Originally posted on wedgiebuddies.net by grundy_guy
I had been largely left alone by the Muscle Trio of Kurt, Dolf and The Brick Shit–House for months. I talked to them on occasion, just small talk or asking for a spot. They liked me as a gym buddy, but they weren’t inviting me over to play video games or anything.
The next physical interaction with any of them came on a day when I noticed an enormous pair of dirty boots on the floor at the end of my row of lockers. They were huge. I was ludicrously turned on by the sight of them. I have a foot thing and definitely a boot thing. The dirty was a positive too. I had a visceral reaction to them, one that I never expected I would have, but there I was, mesmerized. One boot had a good amount of mud still caked to the side. The rest was mostly mud splatter but they were sufficiently muddy. I put one of my shoes next to them and took a picture. It was 2004, so it wasn’t easy. The camera was shitty and not as easy to access or as inconspicuous as smart phones now. On top of that, I’m kind of a clumsy guy and definitely not good at playing inconspicuous. I didn’t take the risk of taking several photos as fail at being stealthy.
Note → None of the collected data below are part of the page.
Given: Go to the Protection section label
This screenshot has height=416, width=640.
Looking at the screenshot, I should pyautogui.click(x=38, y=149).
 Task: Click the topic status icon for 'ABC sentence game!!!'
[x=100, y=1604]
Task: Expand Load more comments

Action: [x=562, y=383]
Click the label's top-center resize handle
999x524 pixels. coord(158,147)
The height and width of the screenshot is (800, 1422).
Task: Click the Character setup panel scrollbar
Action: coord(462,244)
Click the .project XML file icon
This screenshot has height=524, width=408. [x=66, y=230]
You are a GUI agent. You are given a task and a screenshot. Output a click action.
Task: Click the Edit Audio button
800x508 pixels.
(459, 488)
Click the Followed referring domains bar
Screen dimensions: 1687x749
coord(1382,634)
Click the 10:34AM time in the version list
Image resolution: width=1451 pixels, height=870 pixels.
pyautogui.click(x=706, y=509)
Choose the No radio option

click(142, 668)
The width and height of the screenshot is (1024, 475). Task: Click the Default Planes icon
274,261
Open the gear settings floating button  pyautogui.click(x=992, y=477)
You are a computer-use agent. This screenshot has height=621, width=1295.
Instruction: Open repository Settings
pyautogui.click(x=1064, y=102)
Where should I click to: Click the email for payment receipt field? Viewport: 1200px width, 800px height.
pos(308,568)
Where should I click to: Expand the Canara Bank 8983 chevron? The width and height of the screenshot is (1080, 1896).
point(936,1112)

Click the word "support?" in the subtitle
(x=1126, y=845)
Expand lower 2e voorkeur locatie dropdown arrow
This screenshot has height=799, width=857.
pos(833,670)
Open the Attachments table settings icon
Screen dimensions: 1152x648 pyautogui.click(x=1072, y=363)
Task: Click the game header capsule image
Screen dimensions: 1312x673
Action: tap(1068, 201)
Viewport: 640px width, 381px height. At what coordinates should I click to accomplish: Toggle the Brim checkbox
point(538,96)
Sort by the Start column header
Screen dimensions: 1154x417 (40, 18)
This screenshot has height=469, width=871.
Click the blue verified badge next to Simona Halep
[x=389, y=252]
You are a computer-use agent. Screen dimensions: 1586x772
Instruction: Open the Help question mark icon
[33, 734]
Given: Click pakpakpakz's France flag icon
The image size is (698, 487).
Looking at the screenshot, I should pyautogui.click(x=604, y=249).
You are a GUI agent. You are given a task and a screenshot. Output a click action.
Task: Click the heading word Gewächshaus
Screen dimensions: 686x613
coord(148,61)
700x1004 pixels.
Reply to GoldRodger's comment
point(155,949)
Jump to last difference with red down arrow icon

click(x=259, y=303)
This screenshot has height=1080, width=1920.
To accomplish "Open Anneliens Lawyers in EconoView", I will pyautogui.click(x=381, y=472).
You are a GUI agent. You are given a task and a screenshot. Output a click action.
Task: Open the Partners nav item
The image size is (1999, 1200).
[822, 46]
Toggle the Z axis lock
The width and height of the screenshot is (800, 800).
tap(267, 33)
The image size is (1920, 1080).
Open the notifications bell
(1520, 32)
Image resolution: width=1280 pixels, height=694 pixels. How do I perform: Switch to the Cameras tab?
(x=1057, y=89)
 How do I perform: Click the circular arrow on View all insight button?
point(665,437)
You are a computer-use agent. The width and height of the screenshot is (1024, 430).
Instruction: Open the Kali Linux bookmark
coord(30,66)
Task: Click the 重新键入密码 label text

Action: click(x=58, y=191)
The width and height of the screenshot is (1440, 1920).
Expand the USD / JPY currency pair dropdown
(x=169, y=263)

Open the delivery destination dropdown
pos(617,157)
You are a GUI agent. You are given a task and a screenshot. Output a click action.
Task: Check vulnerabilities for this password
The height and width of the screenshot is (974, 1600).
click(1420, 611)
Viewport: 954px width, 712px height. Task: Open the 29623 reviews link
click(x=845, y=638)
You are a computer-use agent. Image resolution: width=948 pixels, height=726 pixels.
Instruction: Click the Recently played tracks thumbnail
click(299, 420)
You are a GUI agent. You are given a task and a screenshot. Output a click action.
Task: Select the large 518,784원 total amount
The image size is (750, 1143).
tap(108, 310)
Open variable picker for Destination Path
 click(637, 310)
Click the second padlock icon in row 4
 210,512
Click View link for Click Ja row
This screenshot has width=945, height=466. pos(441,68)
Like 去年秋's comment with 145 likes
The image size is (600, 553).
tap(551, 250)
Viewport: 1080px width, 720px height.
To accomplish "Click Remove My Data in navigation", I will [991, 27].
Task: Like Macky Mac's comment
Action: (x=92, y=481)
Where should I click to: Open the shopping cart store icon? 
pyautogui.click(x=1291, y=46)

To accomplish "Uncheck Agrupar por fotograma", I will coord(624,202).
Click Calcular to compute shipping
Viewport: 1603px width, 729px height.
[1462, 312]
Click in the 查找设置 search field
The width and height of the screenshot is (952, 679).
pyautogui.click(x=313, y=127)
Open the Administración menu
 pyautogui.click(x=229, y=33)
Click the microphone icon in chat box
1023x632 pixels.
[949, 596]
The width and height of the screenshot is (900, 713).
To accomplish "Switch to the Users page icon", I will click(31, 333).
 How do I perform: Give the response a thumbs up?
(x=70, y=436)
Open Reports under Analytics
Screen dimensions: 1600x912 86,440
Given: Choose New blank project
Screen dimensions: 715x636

But, it wasn’t enough. I wanted to know exactly how big they were. I put my phone in my pocket, checked to see if anyone else was in the locker room—I was alone—and crouched down next to the boots and reached inside. I pulled the tongue back to see if there was a size indication there. I was in luck! It was right there. They were size 17…
“You going to clean them for me?” someone said.
It was The Brick Shit–House. I hadn’t heard him come in.
“I just wanted to see what size.” I blurted out, “They’re so big.”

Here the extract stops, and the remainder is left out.